Twelve studies involving 3048 patients with open-angle glaucoma or ocular hypertension were included in the meta-analysis comparing timolol with prostaglandin analogs «Li N, Chen XM, Zhou Y ym. Travoprost compared with...»1. Participants received either travoprost, other prostaglandin analog or timolol.
Travoprost 0.004 % caused a higher percentage of eyelash changes than timolol 0.5 % (OR = 38.81, 95 % CI 20.65-72.93, P < 0.00001). There was also an increased incidence of eyelash changes with travoprost 0.004 % than latanoptost 0.005 % (OR = 3.82, 95 % CI 2.50-5.84, P < 0.00001), or travoprost 0.0015 % (OR = 1.79, 95 % CI 1.40-2.27, P < 0.00001).
The 5-year, randomized, open-label safety study «Goldberg I, Li XY, Selaru P ym. A 5-year, randomiz...»3 compared once-daily latanoprost with usual care, defined as any commercially available IOP-reducing medication except latanoprost. The study was conducted at 406 centers in 14 countries. Patients were excluded if they had previously been or currently were being treated with latanoprost or another prostaglandin. In all, 5893 patients were randomized, and 5854 (99.3 %) received at least one dose of study medication.
The first subject visit occurred 1999, and the last was on 2005. In the total safety population, 3936 (67 %) patients were randomized to latanoprost, and 2707/3936 (69 %) completed the study. 1918 patients were initially randomized to usual care, and 1285/1918 (67 %) completed the study. At baseline, approximately 95 % of patients were receiving IOP-reducing medications, with 78 % being treated with ß-adrenergic antagonists and 20 % receiving topical carbonic anhydrase inhibitors. Among patients ever treated with latanoprost, 1871/4638 (40 %) experienced eyelash changes, and 363/4638 (8 %) had increased pigmentation of the periorbital skin.
The study of Inoue et al. (2012) «Inoue K, Shiokawa M, Higa R ym. Adverse periocular...»4 included 250 eyes from 250 patients diagnosed with primary open-angle glaucoma or ocular hypertension who were treated with either latanoprost, travoprost, tafluprost, bimatoprost, or isopropyl unoprostone for >3 months in only one eye. Photographs of both eyes were obtained, and the images were assessed by three ophthalmologists who were masked to treatment type. The existence of eyelid pigmentation and eyelash bristles was judged, and images of the left and right eyes were compared. Subjective symptoms regarding the existence of eyelid pigmentation and eyelash bristles were investigated through a questionnaire.

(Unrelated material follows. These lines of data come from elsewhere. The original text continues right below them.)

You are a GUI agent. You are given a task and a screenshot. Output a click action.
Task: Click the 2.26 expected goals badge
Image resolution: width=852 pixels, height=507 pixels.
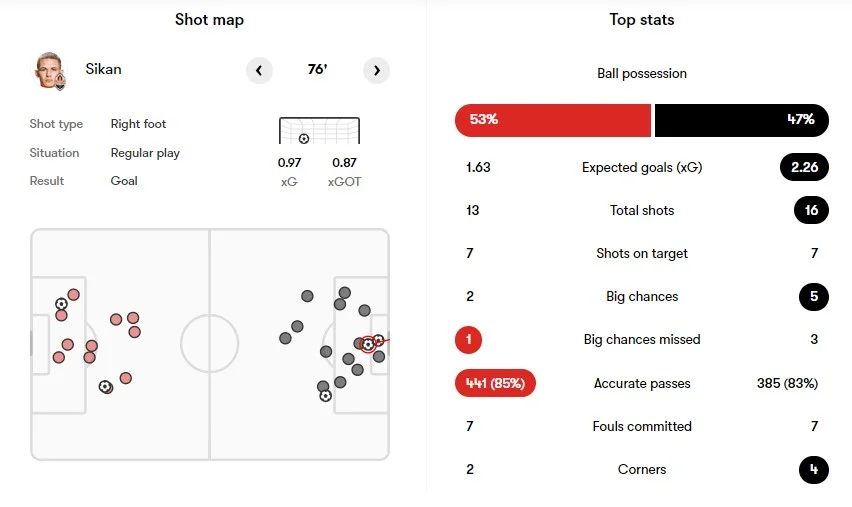point(804,167)
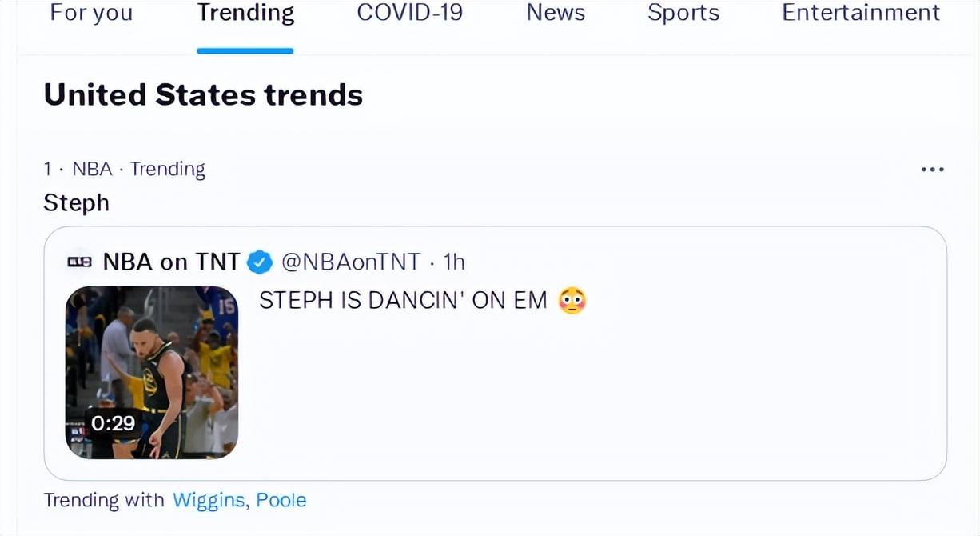Open the COVID-19 tab
980x536 pixels.
click(409, 13)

There was no significant difference between the five types of medications with regard to eyelid pigmentation (P=0.537). Use of isopropyl unoprostone resulted in a significantly lower incidence of eyelash bristles (P<0.0001). The questionnaire investigation showed that eyelid pigmentation and eyelash bristles were significantly more frequent with travoprost (42.0 % and 42.0 %, respectively) and bimatoprost (58.0 % and 60.0 %, respectively), and latanoprost (30 % and 28 %, respectively) and tafluprost (22 % and 34 %, respectively) and unoprostone (12 % and 8 %, respectively) compared with other three medications (P<0.0001).
The appearance frequency of eyelid pigmentation was similar among the five types of PG analogs studied, but eyelash bristles appeared less frequently with isopropyl unoprostone use.
In another meta-analysis comparing latanoprost with timolol in patients with open-angle glaucoma «Zhang WY, Po AL, Dua HS ym. Meta-analysis of rando...»2, latanoprost caused hyperaemia and iris pigmentation more often than timolol (RR = 2.20, 95 % CI 1.33-3.65). The number needed to harm was 21 (CI 14-42) when compared to timolol. Of 478 patients who were treated with latanoprost, 21 (4.39 %) developed iris pigmentation. In contrast, none of the patients treated with timolol showed this effect (0/387).
Comment: These changes are common and they should be explained to patients before treatment.